Reproduce the material below word for word, leaving out the pictures.
>> Start
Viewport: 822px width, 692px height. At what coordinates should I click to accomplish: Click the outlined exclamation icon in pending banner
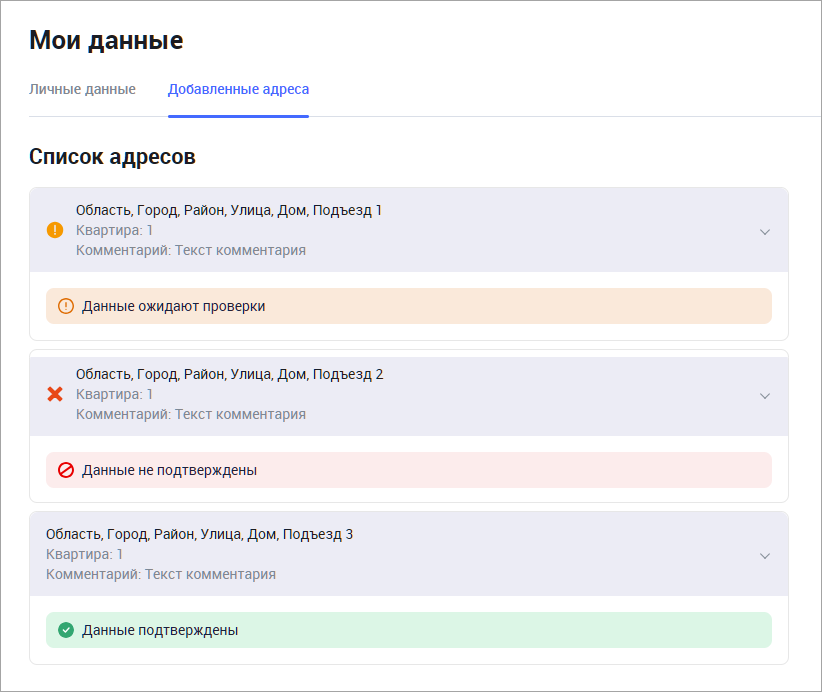[66, 306]
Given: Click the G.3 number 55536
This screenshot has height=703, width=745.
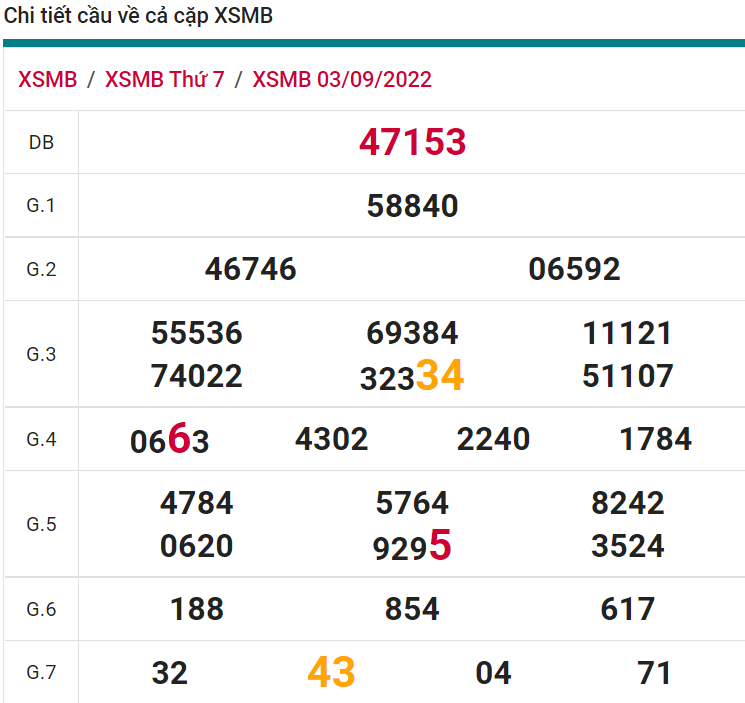Looking at the screenshot, I should [x=197, y=333].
>> End
The completed task:
Viewport: 822px width, 692px height. At what coordinates should I click to accomplish: Click the outlined exclamation icon in pending banner
[66, 306]
Given: Click the G.3 number 55536
This screenshot has height=703, width=745.
Looking at the screenshot, I should [x=197, y=333].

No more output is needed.